作者:青云待雨时返回目录加入书签投票推荐

推荐阅读:宇宙职业选手斗罗大陆V重生唐三万相之王星门剑道第一仙雪中悍刀行一剑独尊牧龙师临渊行万古第一神

一秒记住【通河小说网 www.tonghe230.com】,精彩小说无弹窗免费阅读!

    第七十八章

    童延顿时清醒, 好半天没反应过来, 聂铮的电话只会在一种情况下关机:在飞机上。

    聂铮这是走了?来之前没告知他,到这儿也也没找他,就这么走了?

    正如满腹热情糟了一阵嗖凉的风,童延有种痴缠热恋突然被冷却的感觉。

    这晚上他不知道自己是怎么睡过去的,不过童延也不是什么矫情的人, 清早起来就给聂铮来了个m call。

    聂铮跟他的作息时间向来一致, 接起电话时声音就很清醒, “早。”

    童延也应了声早, 对着镜子一边扒拉头发,一边问:“你在哪出差呢?”

    片刻后,聂铮才回答:“港岛。”

    行,还真是回国了。

    童延笑了声,“你昨天回来过?”

    透过镜子,他看见自己的笑容有些僵硬,连扎在发间的手指也顿住了,他等着聂铮的回答。

    电话里头沉默一会儿, 他听见聂铮说:“是, 我的目的地本来是这边, 昨天临时需要见一个朋友才从那过,算上在机场和市区间来回的时间一共才待了两小时,太匆忙,就没去看你。”

    童延松了半口气,至少, 聂铮没骗他。

    虽然还是有那么点不舒坦,但聂铮忙,他还是能理解的,他拍戏时忙起来那心浮气躁什么都顾不上的劲儿,好像也好不了多少。

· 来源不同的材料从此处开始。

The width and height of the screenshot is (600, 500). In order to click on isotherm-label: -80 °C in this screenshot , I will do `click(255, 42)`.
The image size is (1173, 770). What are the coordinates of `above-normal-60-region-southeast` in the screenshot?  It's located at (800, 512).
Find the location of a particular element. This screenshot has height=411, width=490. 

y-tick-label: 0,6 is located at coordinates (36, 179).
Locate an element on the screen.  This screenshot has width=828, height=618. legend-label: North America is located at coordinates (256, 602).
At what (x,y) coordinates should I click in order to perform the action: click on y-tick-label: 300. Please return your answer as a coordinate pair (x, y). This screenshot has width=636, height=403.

    虽然,聂铮连个电话都没给他,可一时疏忽总是有的。男人和男人嘛,为了丁点小事儿过不去,说起来也挺没意思,还让不让人过日子了?

    于是,镜子里静止的画面重新鲜活起来。

    童延凑近了些,用手指把落到下眼皮的一根睫毛挑出,“行吧,这次原谅你。你在那儿待几天?”

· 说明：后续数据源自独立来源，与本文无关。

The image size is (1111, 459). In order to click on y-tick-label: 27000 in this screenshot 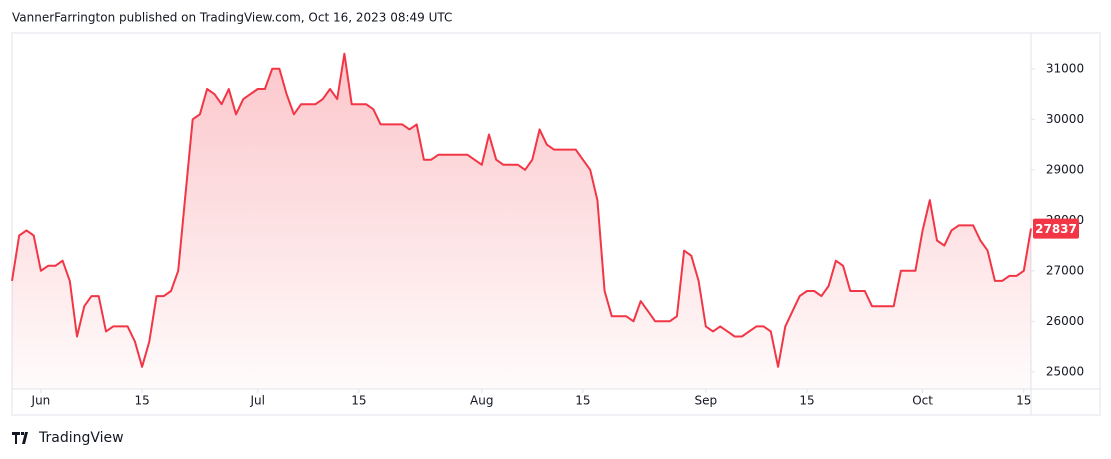, I will do `click(1065, 270)`.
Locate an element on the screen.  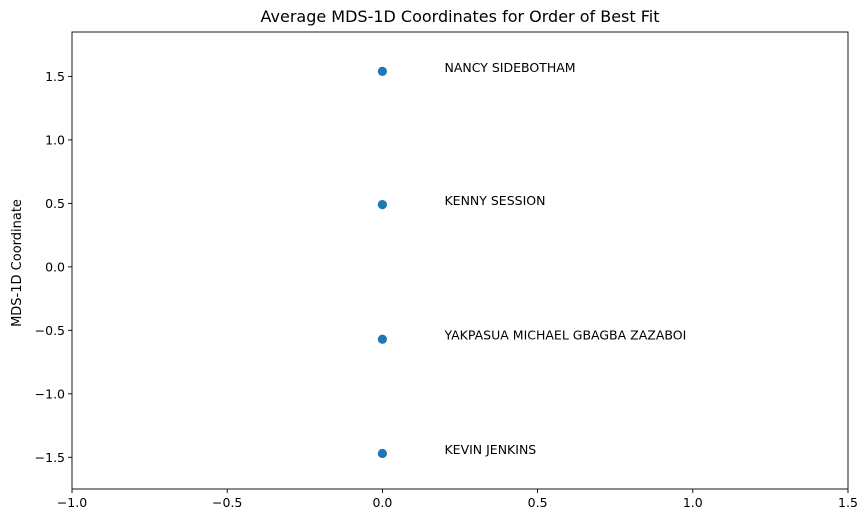
y-tick-label: 0.5 is located at coordinates (55, 204).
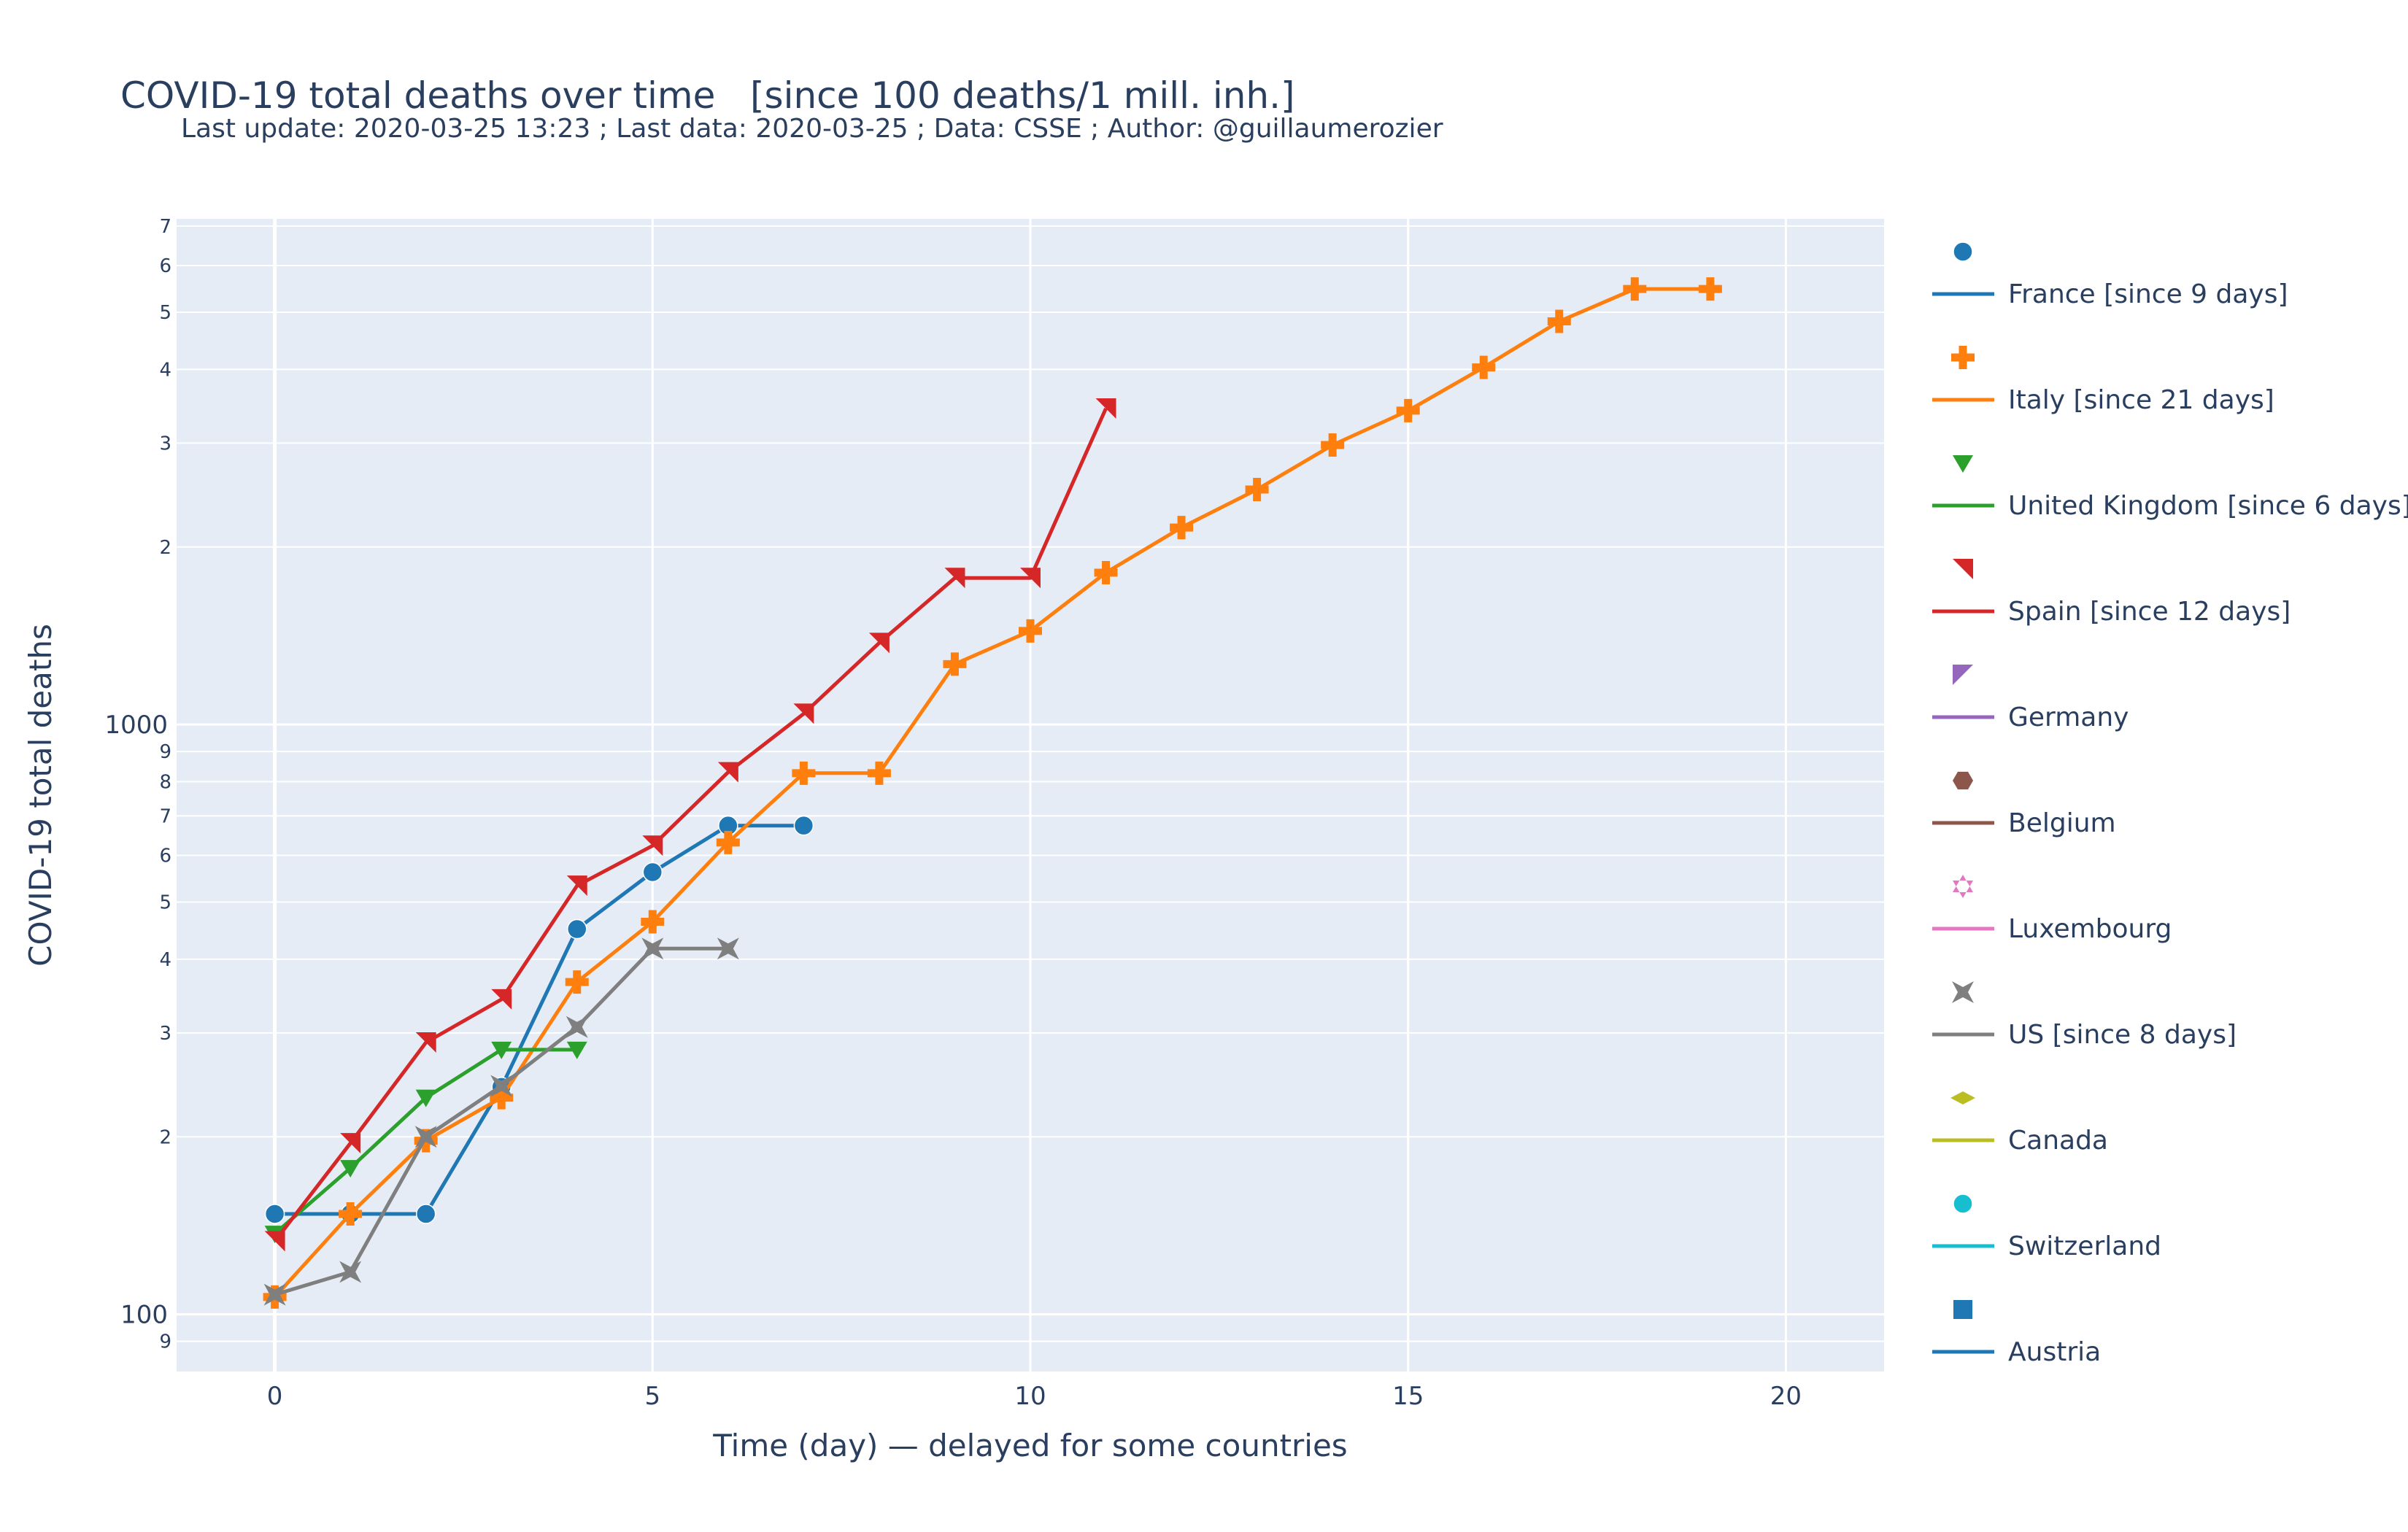  Describe the element at coordinates (2052, 910) in the screenshot. I see `legend-item: Luxembourg` at that location.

    聂铮很快应了他的话:“明天上午回去。你今天没通告?”

    “叮咚”门铃响了。

    童延急忙说:“有,当然有,有人敲门,我先挂了。”

    童延这天的活儿是给一本杂志拍封面。不用说,他又是带着助理和保镖去的。但凡他要去的地儿,保镖都要先探探再说,到了摄影棚里。就连灯的支架和照相机镜头,几个汉子都没放过。

    他这就有些想不通了。圈里别的艺人也不是没有安保,毕竟明星的价值在本身,都是砸钱堆资源捧出来的人,出了事儿,公司吃亏。但安全工作做得像他这么严密的,至少二线往上,他这架子是不是太大了点?

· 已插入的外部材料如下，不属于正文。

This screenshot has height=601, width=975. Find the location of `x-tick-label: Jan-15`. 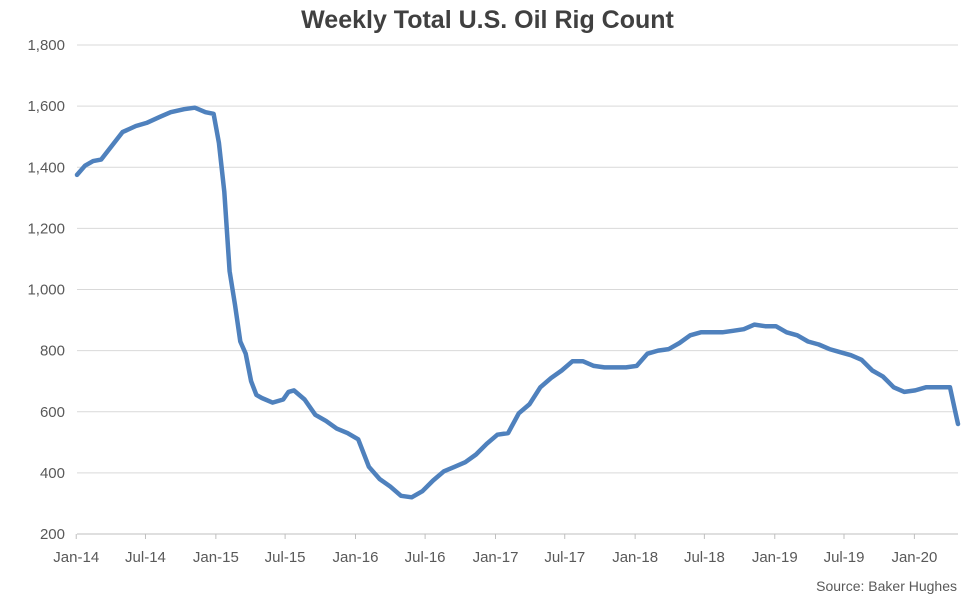

x-tick-label: Jan-15 is located at coordinates (216, 558).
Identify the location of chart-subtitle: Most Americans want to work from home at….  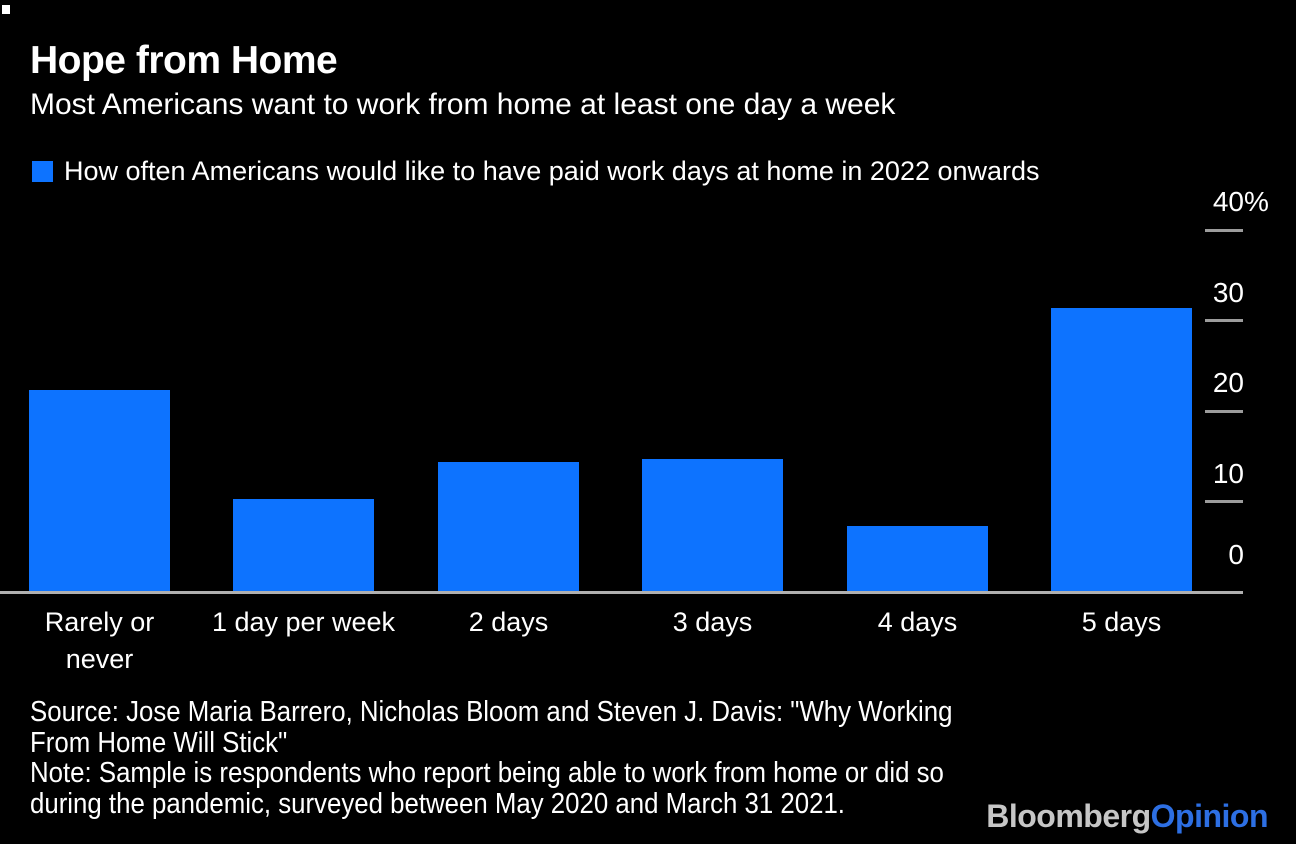
(463, 104).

    是,从他跟聂铮在一块儿之后,跟着他的人就多了。跟聂铮一体嘛,他懂。他对这句话的理解很直接:聂铮太有钱,得防着人拿他勒索聂铮。可保镖大哥这连背景布后头都要看个遍的劲儿,怎么活像防着人谋杀他呢?

    不过,可能这就是专业人士的素质。背景和灯光都准备好,童延听见摄影助理叫他,立刻就往镜头前去了,也没空多想。

    这天的拍摄一直持续到下午才结束,换回自己的衣服,童延腰酸腿疼。但他兴致挺高,一上车,驾驶座上的人问他:“直接去机场?”

    这是清早出门前就跟保镖大哥们敲定的事儿,机票都买好了,童延说:“对。”

    郑昭华是拍摄快结束的时候到的,此时正站在车窗下跟童延说话,一听他们这对白,愣了,“你们去哪?”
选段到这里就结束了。